建設工事の労務費の基準作成に向けた検討が始まっています(2024/9/19)
9月10日、第1回労務費の基準に関するワーキンググループが開催され、建設工事の労務費の基準作成に向けた検討が始まりました。
これは、令和6年通常国会で成立した「第三次・担い手3法」(建設業法及び公共工事の入札及び契約の適正化の促進に関する法律、公共工事の品質確保の促進に関する法律。2024年6月19日公布、同日施行)にて、建設現場の担い手確保に向けた対策の一つとして「処遇改善の推進」が掲げられており、「労務費・賃金の支払実態を国が把握・公表し、施策を策定・実施」することとされているため、検討が開始されたものです。
資料によれば、基本方針に関する検討の方向性(案)として、次のような内容が示されています。
【「労務費の基準」の目的】
●適正な水準の労務費(賃金の原資)が、公共工事・民間工事に関わらず、受発注者間、元請-下請間、下請間のすべての段階において確保され、技能労働者の賃金として行き渡ることを目指す。
●具体的には、
・契約当事者間での価格交渉時に参照できる、「適正な工事実施のために計上されるべき労務費」の相場観として機能させること
・これに連動して、改正建設業法において著しく低い労務費等による契約の締結が禁止されたことを踏まえ、新ルールの実効性確保のため、行政が指導監督する際の参考指標としても活用することを目的として、基準を作成する。
【「労務費の基準」の活用・運用に関する基本方針】
●見積もる立場の中小事業者や一人親方を含め、事業者に対し、労務費の基準の活用方法をわかりやすく示すとともに、契約時において、労務費の基準に基づく見積りと書面での契約を業界慣行としていく。

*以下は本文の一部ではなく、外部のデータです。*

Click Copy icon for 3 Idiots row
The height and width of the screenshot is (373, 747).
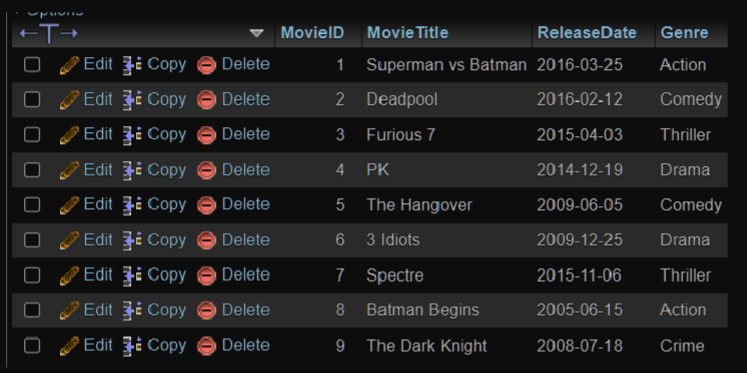(x=132, y=241)
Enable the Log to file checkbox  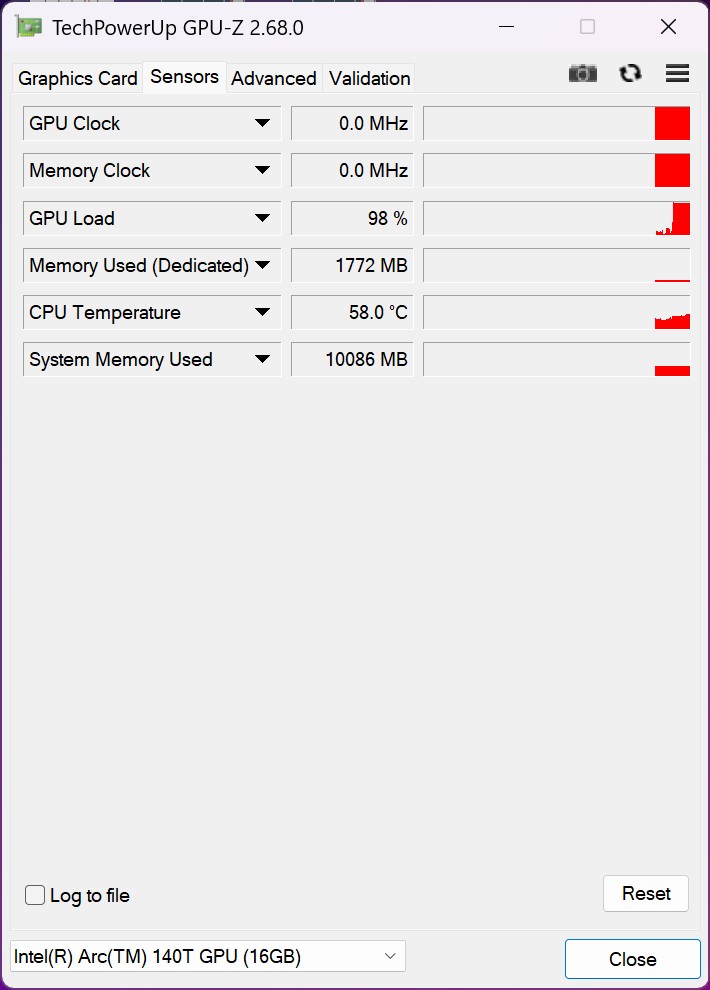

●行政による、受発注者双方に対する処遇改善に向けた取組みの実施状況の調査の実施や、場合によっては、改正建設業法に基づく指導監督や勧告公表等の規制的手法も効果的に用いることにより、ルールの浸透・定着を図ることとする。
【「労務費の基準」の作成に関する基本方針】
●契約交渉時の相場観として活用されることを踏まえ、中小事業者や一人親方であっても使いやすい仕様で作成することとする。
具体的には、技能者の職種ごとに、現在の契約でも用いられている単位施工量当たりの金額(1t、1㎡作業当たりいくら)として設定することを基本とし、工種や規格の違いなどによる細分化は最小限にとどめる。
●すべての職種、工種について同時に議論、作成するのではなく、職種別に、順次検討を進めることとする。
今後については、2~3カ月に1回程度のペースで議論を重ね、令和7年11月頃までに労務費の基準の勧告を行うとのスケジュールが示されています。